The presence of both components allows the solution to neutralize added H⁺ or OH⁻ ions, thus maintaining a relatively constant pH.
Buffer solutions are important in titrations because they help stabilize the pH during the addition of the titrant. This is especially helpful in calculating the pH after various additions of titrant, without requiring a complete reaction.

Equivalence Point

In a titration, the equivalence point is reached when the amount of titrant added is just enough to completely neutralize the analyte solution. At this point, the number of moles of acid equals the number of moles of base. This is significant because it signifies that the reaction is complete.
In the specific case of titrating HCN with KOH, reaching the equivalence point means all the HCN has been converted to CN⁻. This conversion leads to changes in pH properties because the CN⁻ would then act as a base in water, affecting the solution's pH.
The equivalence point should not be confused with the endpoint, which is the point where the indicator used in the titration changes color.

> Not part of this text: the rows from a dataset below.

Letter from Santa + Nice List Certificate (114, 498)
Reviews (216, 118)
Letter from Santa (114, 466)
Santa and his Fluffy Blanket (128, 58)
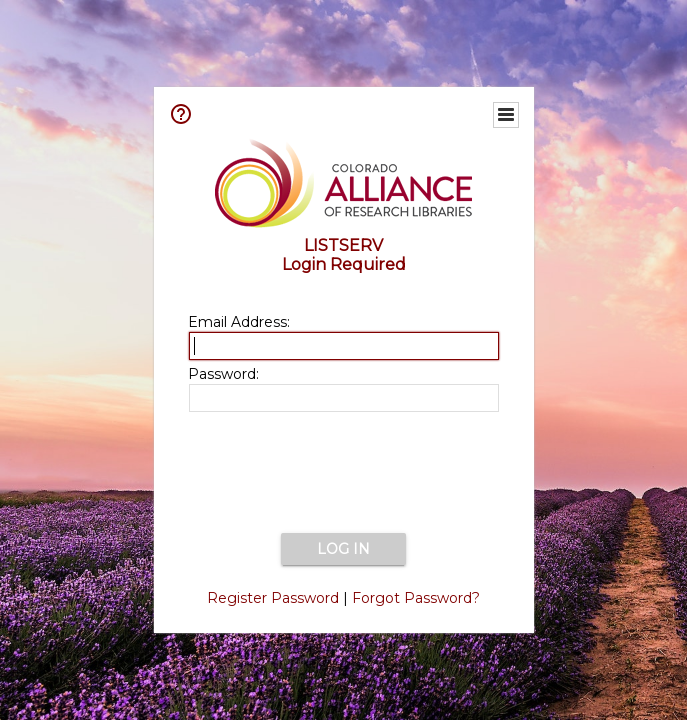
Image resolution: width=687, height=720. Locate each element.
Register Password (273, 598)
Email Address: (239, 322)
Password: (223, 374)
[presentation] (344, 474)
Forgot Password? (416, 598)
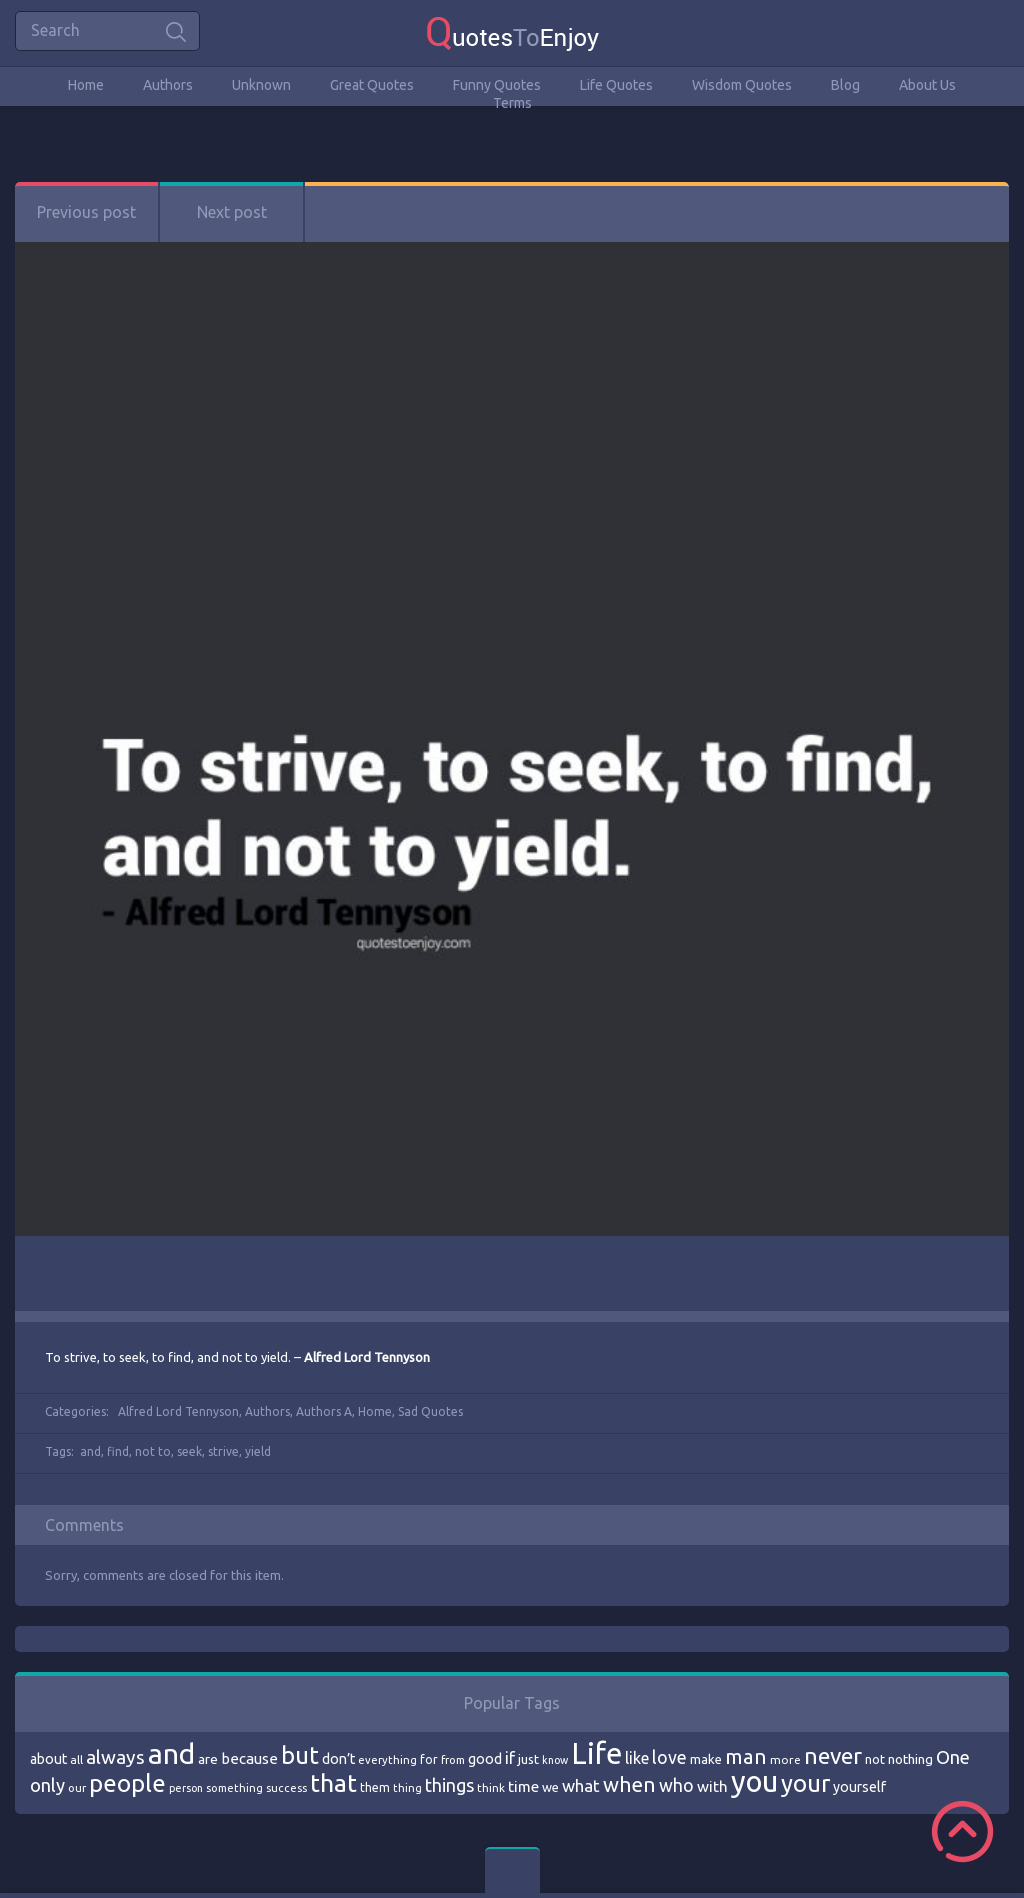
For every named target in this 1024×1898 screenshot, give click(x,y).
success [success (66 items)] (286, 1788)
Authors (168, 85)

Henderson-Hasselbalch Equation

The Henderson-Hasselbalch equation is a formula used to estimate the pH of a buffer solution. It relates the pH of the solution to the pKa (the negative logarithm of the acid dissociation constant) and the ratio of the concentrations of the conjugate base to the weak acid. The equation is:\[ pH = pKa + \log\left(\frac{[A^-]}{[HA]}\right) \]In this equation:

• \([A^-]\) is the concentration of the conjugate base
• \([HA]\) is the concentration of the weak acid

This equation is particularly useful in titration scenarios when a buffer solution is formed, allowing you to easily calculate the pH based on known concentrations without solving complex equilibrium expressions.

pH Calculation

Calculating pH is a critical component in understanding the chemical nature of a solution. The pH is a measure of the acidity or basicity of a solution, on a scale from 0 to 14. In a titration context, calculating the pH at various points helps to track the reaction's progress.
For example, before any KOH is added to the HCN solution, you'd use the acid dissociation constant \(K_a\) to find the concentration of hydrogen ions and compute the pH. During the titration, if a buffer solution is formed, the Henderson-Hasselbalch equation becomes handy. After the equivalence point, you focus on excess base calculations to find the pOH, and thus the pH.
Accurate pH calculations enable precise chemical analysis during titration processes, ensuring you can determine the endpoint and equivalence point of the reaction accurately.